We are going to Christ Church Cathedral. Inside, the astoundingly talented Lydia Mainville is playing a cello. The lights go out. Brown asks for the disco ball. It’s pretty inadequate at lighting the scene but honestly just listening to Lydia in the dark is enough. Between the sounds and the twirling lights, I’m certainly not thinking about what I need to do tomorrow. I don’t have a list. I’ve misplaced it. Before I can think twice, we’re in the basement of Science East. It used to be a prison, you know. And we are in a very dark tunnel lit with ridiculous foam strobe light things and The Olympic Symphonium are stacked in the corner. Of course they are. They play a song. Dennis’ amp loses power because there are no amplifiers in prison, Dennis. Jeez.

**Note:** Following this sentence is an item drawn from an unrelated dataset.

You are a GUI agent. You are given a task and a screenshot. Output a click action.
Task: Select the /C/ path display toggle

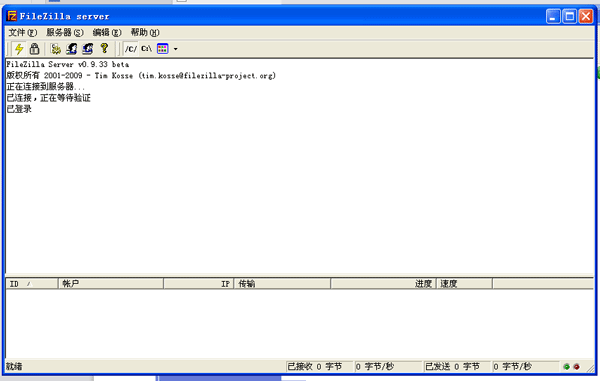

Before too long, I am at Wilser’s Room. Fiver is about to play. I am excited to see Fiver. Fiver is Simone Schmidt, also known for her work in the bands One Hundred Dollars and The Highest Order. Simone’s most recent album is a collection of songs about the inmates of Rockwood Asylum in Upper Canada between 1856 and 1881. Her show is about telling the stories of these souls, often women, shipped to a violent place for their human behaviour. It’s a period in Canadian history we so rarely consider and one where the voices of regular folks were so rarely recorded. Fiver’s songs give these whispers of history thoughtful amplification. It’s folk music. It’s a soulful folk music reminiscent of the South. It is earnest and rough around the edges. Schmidt confesses that her dive into the personal lives of these people made her feel like a bit of a creep. But for telling the stories of the voiceless, I would argue she’s a bit of a hero.

Wonder Walking downtown.

After her set, I pop down to The Capital for a minute to see a happy crowd of folks bouncing to Charlottetown’s Stabbing Joy. This is a full reversal in setting. They’re buoyant and full of nervous energy. There’s hooks. They’re casually tight. I say hi to a few friends. I know the crowd is in good hands because Brookside Mall and The Waking Night are up soon. But I am tired and a little hungry. I am always, always sick during Shivering Songs and I do not want to jinx it.

Saturday is a big day.

You have options. There’s the Songwriter’s event at Wilmot Church this afternoon. Tim Baker at Wilmot this evening with Olympic Symphonium, David Myles at the Market, a free show outdoors on Carleton Street by the library, and the thing I am most excited about, Timber Timbre at the Charlotte Street Arts Centre. Motherhood a bringing a children’s choir. Did you hear? Oh jeez. I’ll do what I can. So should you.